Dans un communiqué diffusé le 18 juin, La Tresse NC, organisation féministe œuvrant pour l’égalité entre les femmes et les hommes et la lutte contre les violences sexistes et sexuelles, réagit à l’affaire Lyhanna et appelle à ne pas considérer ce drame comme un cas exceptionnel.

Si l’émotion suscitée par cette affaire est « immense et légitime », le collectif estime qu’elle met surtout en lumière des difficultés dénoncées depuis plusieurs années par les victimes, les familles et les professionnels confrontés aux violences sexuelles.

La Tresse évoque notamment la longueur des procédures, la complexité des enquêtes, les classements sans suite, les non-lieux ou encore le manque de moyens alloués aux institutions chargées de traiter ces dossiers. Des critiques qui, selon elle, ne sont pas apparues avec l’affaire Lyhanna mais reflètent une réalité déjà connue de nombreuses victimes.

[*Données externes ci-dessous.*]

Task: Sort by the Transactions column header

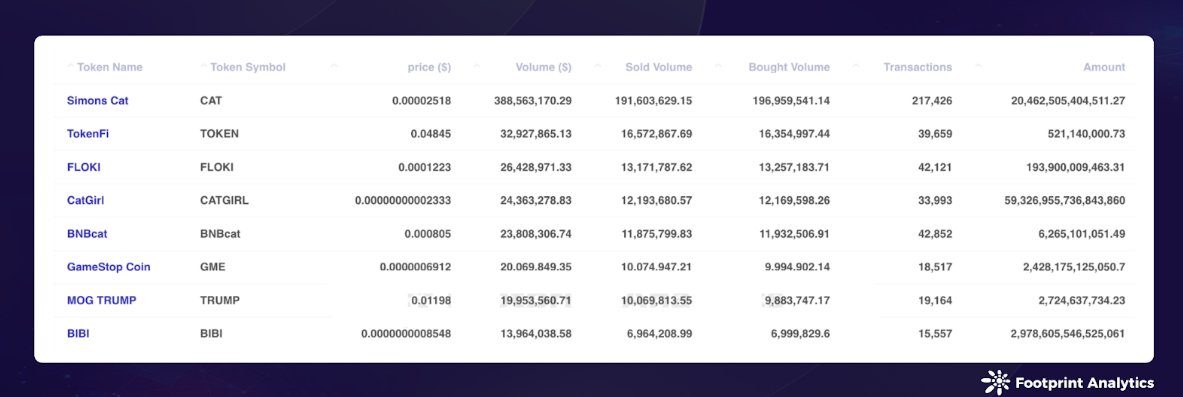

Le collectif s’appuie également sur les chiffres récemment rendus publics, faisant état de près de 400 procédures pour viols, agressions ou atteintes sexuelles sur mineurs actuellement en cours de traitement en Nouvelle-Calédonie. Certaines affaires seraient en attente depuis plusieurs années.

Face à cette situation, La Tresse demande davantage de moyens pour accélérer le traitement des signalements et des procédures visant des mineurs, tout en soulignant l’importance de la prévention et de l’éducation au respect et au consentement. Elle rappelle également la nécessité de promouvoir l’égalité entre les filles et les garçons dès le plus jeune âge afin de prévenir les violences sexistes et sexuelles.

Le collectif apporte également son soutien à Truly et à ses bénévoles, saluant leur travail de détection et de signalement. Il estime que les alertes crédibles adressées aux autorités doivent être examinées avec « sérieux et diligence ».

Plus largement, La Tresse rappelle que la protection de l’enfance repose sur une mobilisation collective associant familles, associations, professionnels et pouvoirs publics.